**EXERCISE INSTRUCTIONS**
1. In the text on Python string memory, how many bytes of overhead does an empty string object have?
2. Rewrite the text on Python string memory from "String with ASCII" up to and including "is still 8.", replacing "memory footprint" with "memory usage".

**ARTICLE**
━━━

Important: below python3 behavior is described. While python2 has some conceptual similarities, the exposed behavior would be different.

In a nutshell: due to the unicode support string object in python3 is a higher level abstraction. It's up to the interpreter how to represent it in memory. So, when it comes to serialization (eg. writing string's textual representation to a file), one needs to explicitly encode it to a bytes sequence first, using a specified encoding (eg. UTF-8). The same is true for the bytes to string conversion, i.e. decoding. In python2 same behavior can be achieved using unicode class, while str is rather a synonym to bytes.

While it's not a direct answer to your question, have a look at these examples:

import sys

e = ''
print(len(e)) # 0
print(sys.getsizeof(e)) # 49

a = 'hello'
print(len(a)) # 5
print(sys.getsizeof(a)) # 54

u = 'hello平仮名'
print(len(u)) # 8
print(sys.getsizeof(u)) # 90
print(len(u[1:])) # 7
print(sys.getsizeof(u[1:])) # 88
print(len(u[:-1])) # 7
print(sys.getsizeof(u[:-1])) # 88
print(len(u[:-2])) # 6
print(sys.getsizeof(u[:-2])) # 86
print(len(u[:-3])) # 5
print(sys.getsizeof(u[:-3])) # 54
print(len(u[:-4])) # 4
print(sys.getsizeof(u[:-4])) # 53

j = 'hello😋😋😋'
print(len(j)) # 8
print(sys.getsizeof(j)) # 108
print(len(j[:-1])) # 7
print(sys.getsizeof(j[:-1])) # 104
print(len(j[:-2])) # 6
print(sys.getsizeof(j[:-2])) # 100

Strings are immutable in Python and this gives the interpreter an advantage to decide on a way the string will be encoded during the creation stage. Let's review the numbers from above:

Empty string object has an overhead of 49 bytes.

String with ASCII symbols of length 5 has size 49 + 5. I.e. the encoding uses 1 byte per symbol.

String with mixed (ASCII + non-ASCII) symbols has a higher memory footprint even
though the length is still 8.

The difference of u and u[1:] and at the same time the difference of u and u[:-1] is 90 - 88 = 2 bytes. I.e. the encoding uses 2 bytes per symbol. Even though the prefix of the string can be encoded with 1 byte per symbol. This gives us a huge advantage of having constant time indexing operation on strings, but we pay with an extra memory overhead.

━━━

**COLLECTED DATA**
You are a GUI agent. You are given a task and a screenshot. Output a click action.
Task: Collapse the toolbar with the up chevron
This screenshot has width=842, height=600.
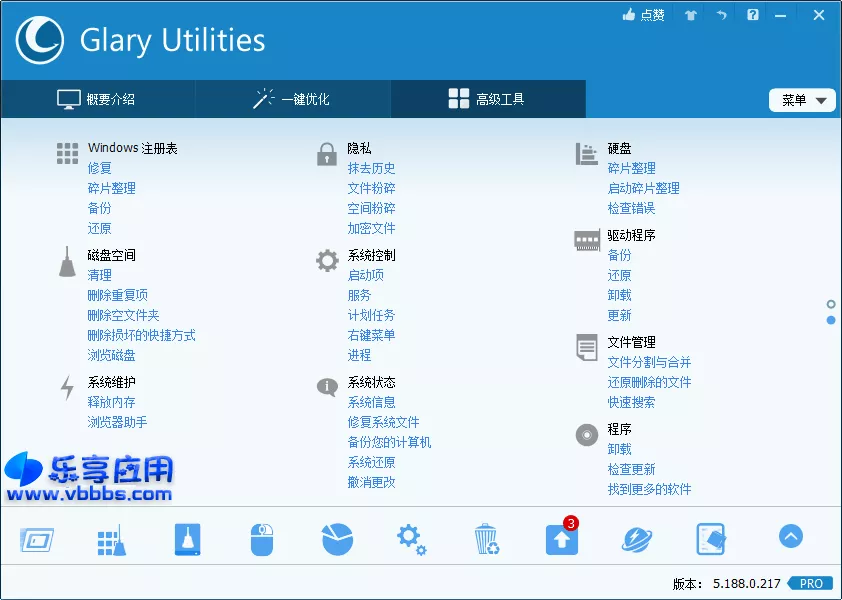[790, 537]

━━━

**TASK RESULTS**
1. 49 bytes

2.
String with ASCII symbols of length 5 has size 49 + 5. I.e. the encoding uses 1 byte per symbol.

String with mixed (ASCII + non-ASCII) symbols has a higher memory usage even
though the length is still 8.